* TASK TO CARRY OUT: Print all records exactly, pictures left out.

◆ ◆ ◆ ◆ ◆ ◆ ◆

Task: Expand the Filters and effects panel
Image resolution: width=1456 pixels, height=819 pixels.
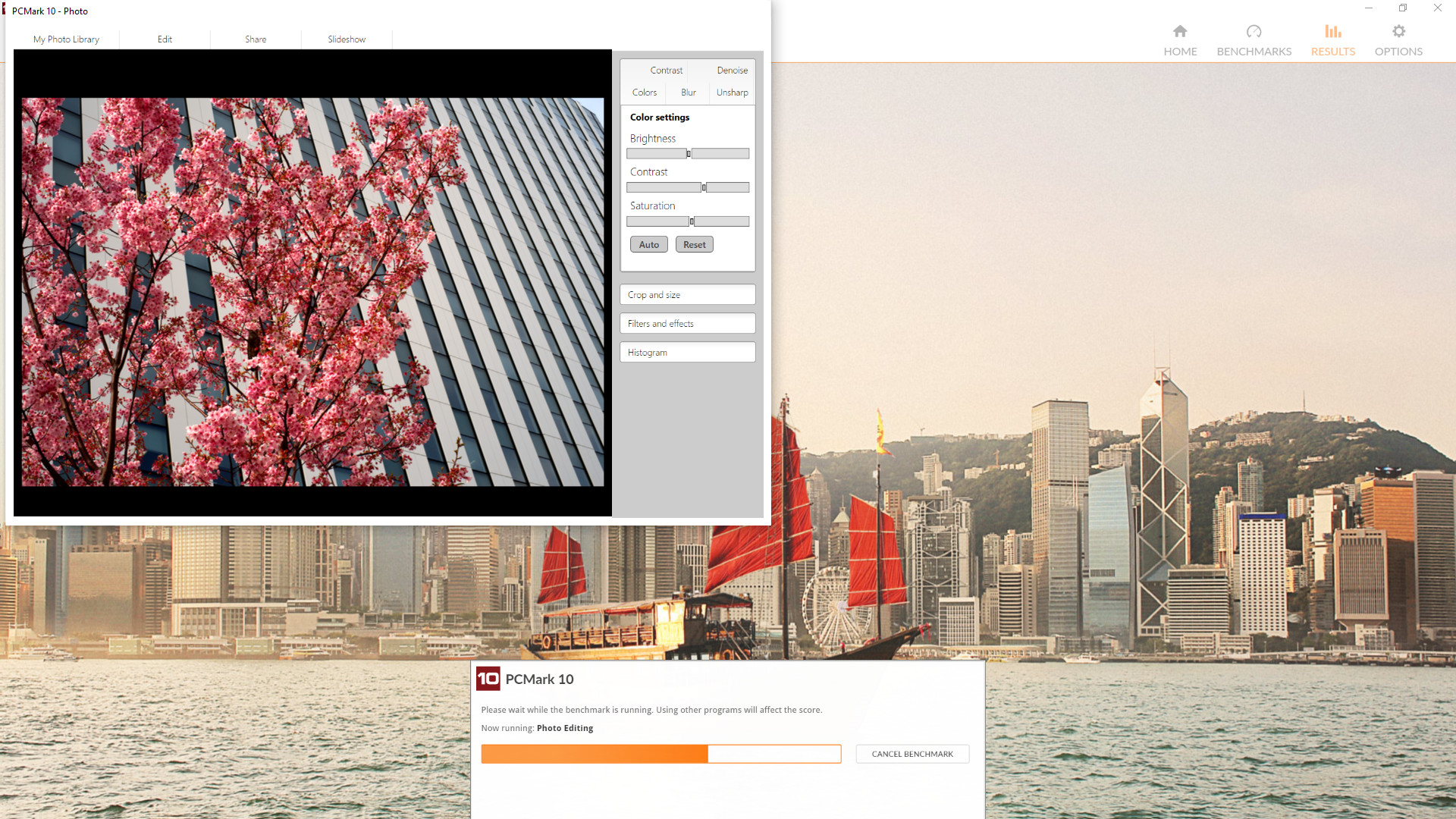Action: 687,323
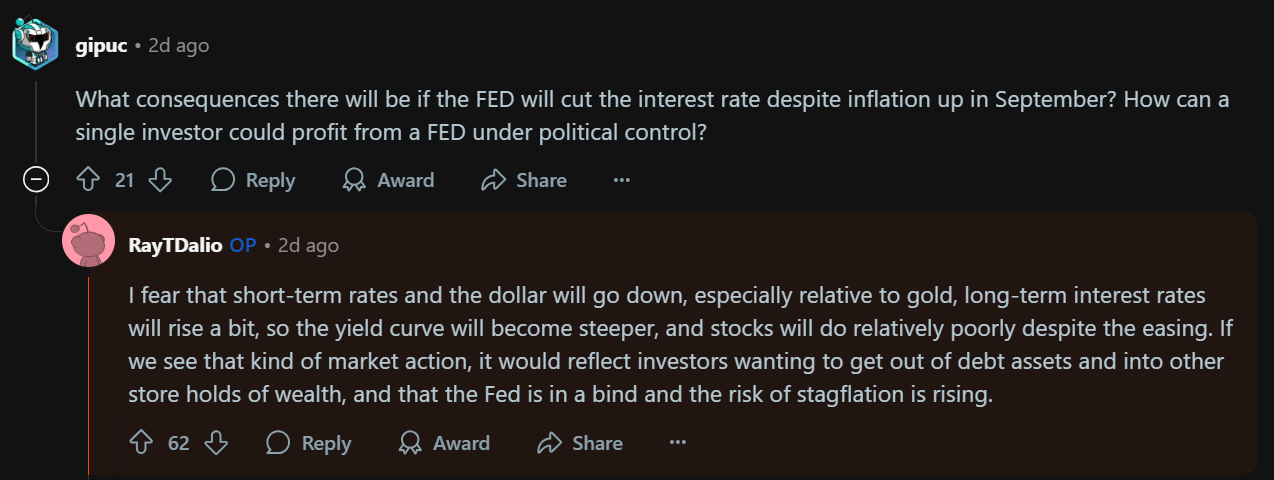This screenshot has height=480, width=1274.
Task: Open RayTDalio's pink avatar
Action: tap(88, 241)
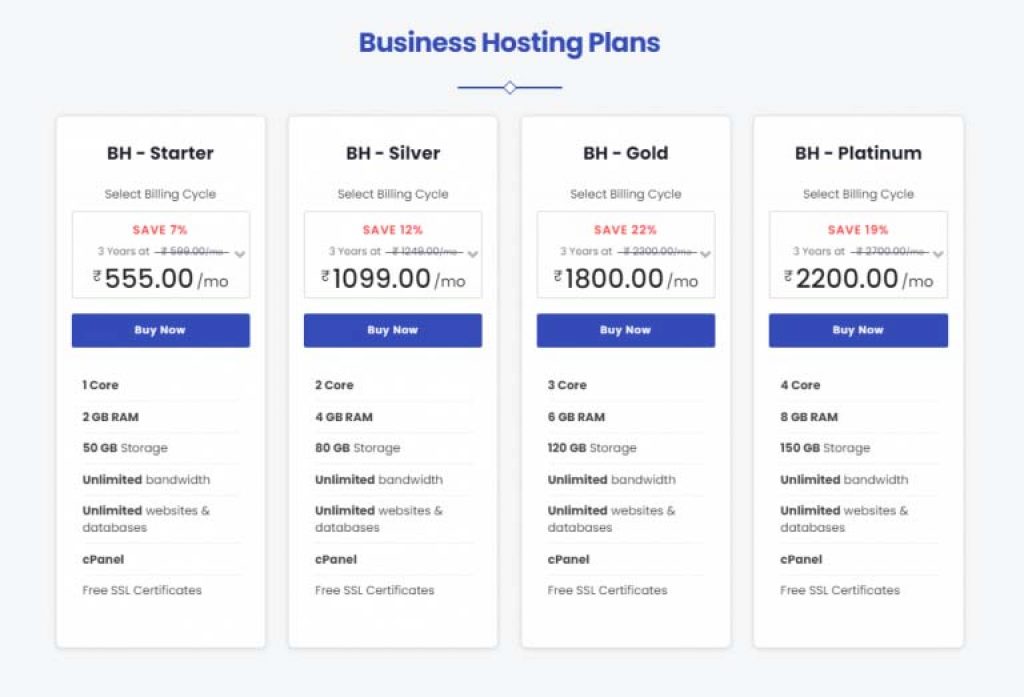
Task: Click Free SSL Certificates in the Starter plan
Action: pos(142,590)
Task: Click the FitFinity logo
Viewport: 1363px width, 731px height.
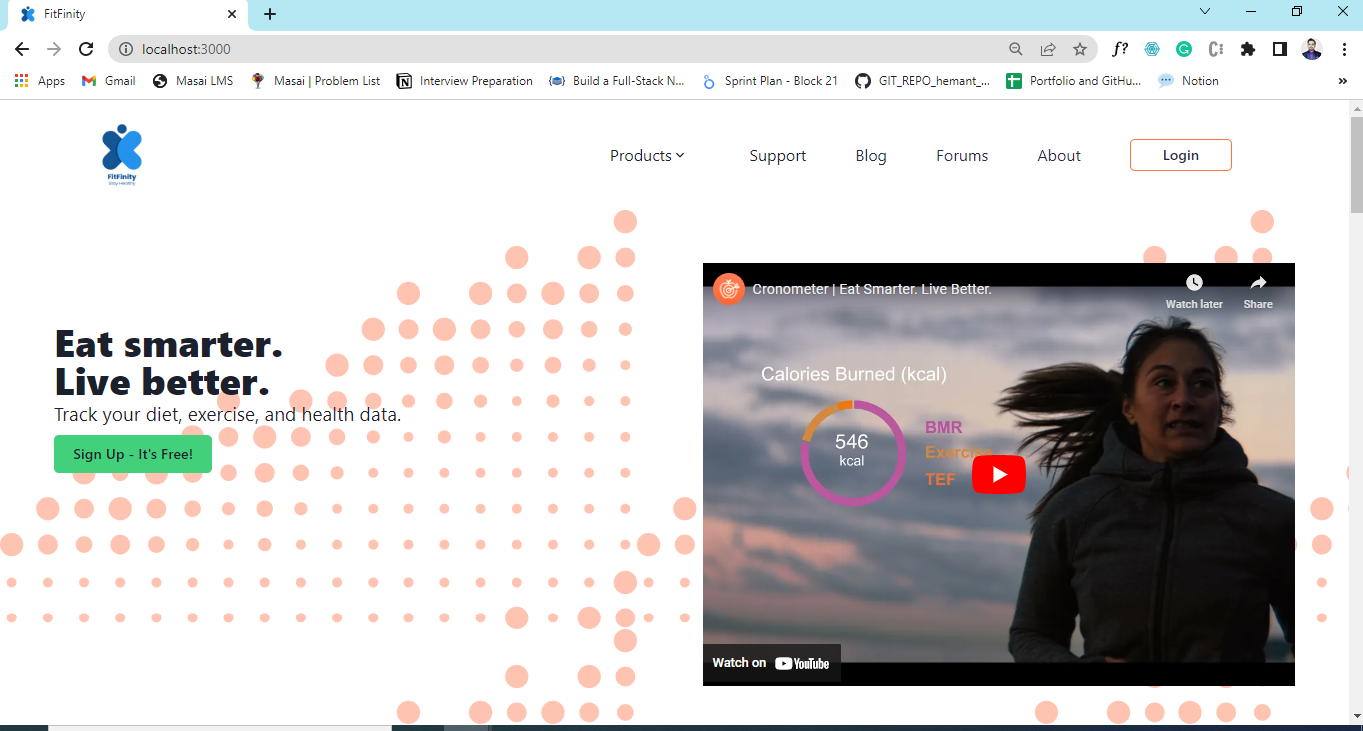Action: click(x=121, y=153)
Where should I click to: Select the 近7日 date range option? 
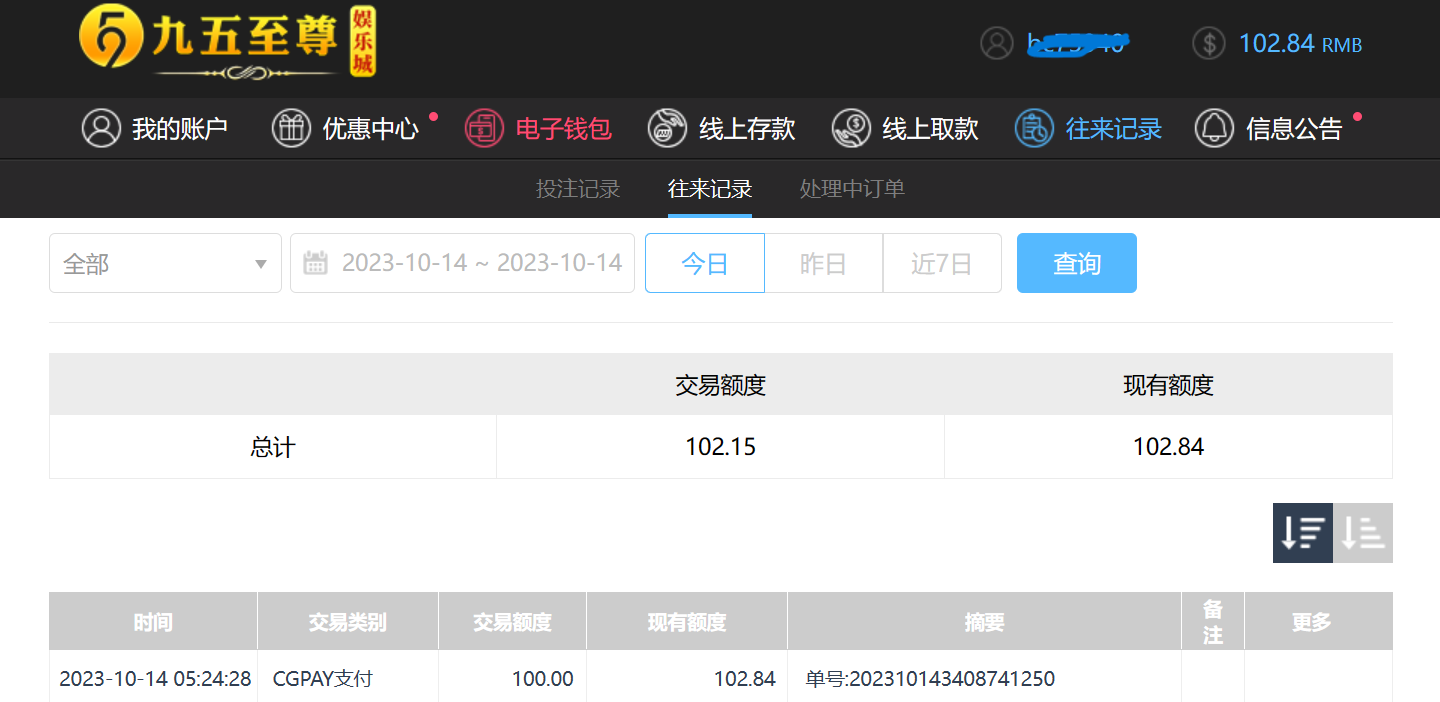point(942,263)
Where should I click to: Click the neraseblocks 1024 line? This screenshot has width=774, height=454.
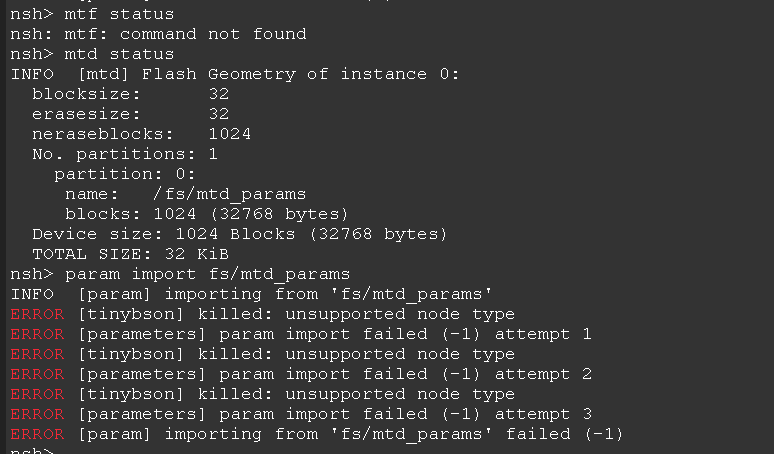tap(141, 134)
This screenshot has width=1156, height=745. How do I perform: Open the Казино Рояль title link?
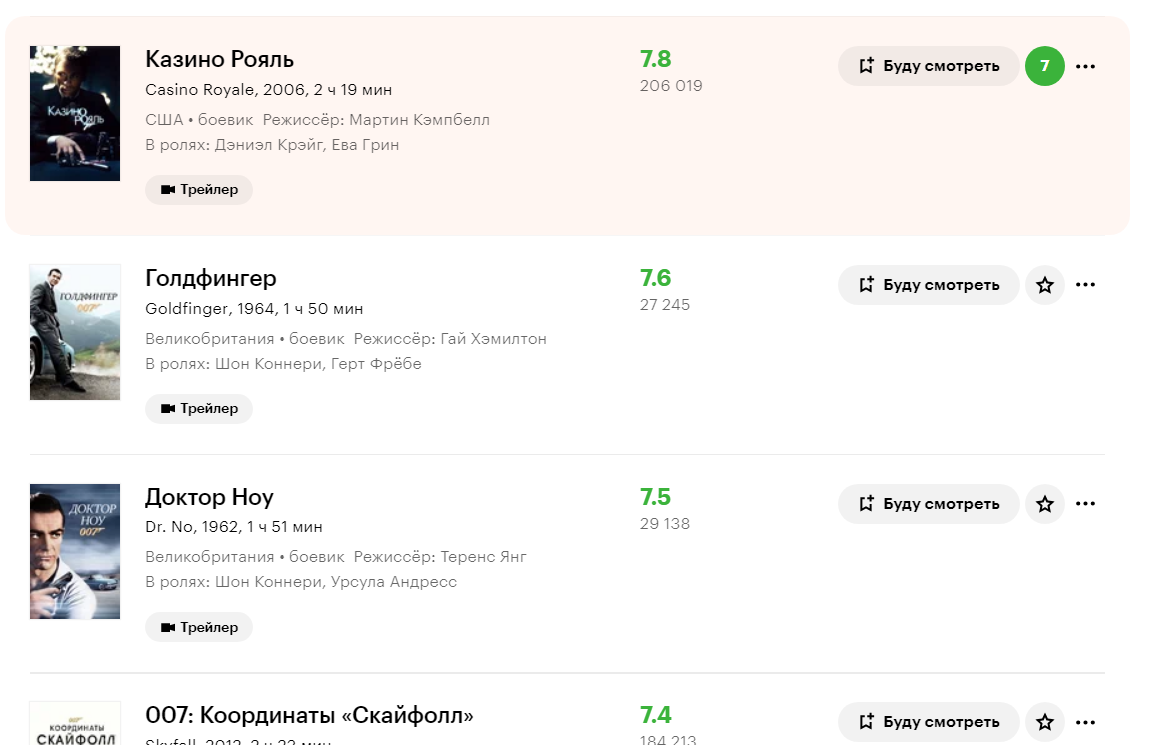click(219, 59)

◆ ◆ ◆ ◆ ◆ ◆ ◆

* SOLUTION TO THIS EXERCISE:
Task: Expand the Filters and effects panel
Image resolution: width=1456 pixels, height=819 pixels.
Action: 687,323
This screenshot has height=480, width=1274.
Task: Open RayTDalio's pink avatar
Action: tap(88, 241)
Task: Click Free SSL Certificates in the Starter plan
Action: pos(142,590)
Task: Click the FitFinity logo
Viewport: 1363px width, 731px height.
Action: click(x=121, y=153)
Where should I click to: Select the 近7日 date range option? 
point(942,263)
Where should I click to: Click the neraseblocks 1024 line? This screenshot has width=774, height=454.
tap(141, 134)
This screenshot has width=1156, height=745. How do I perform: Open the Казино Рояль title link?
click(219, 59)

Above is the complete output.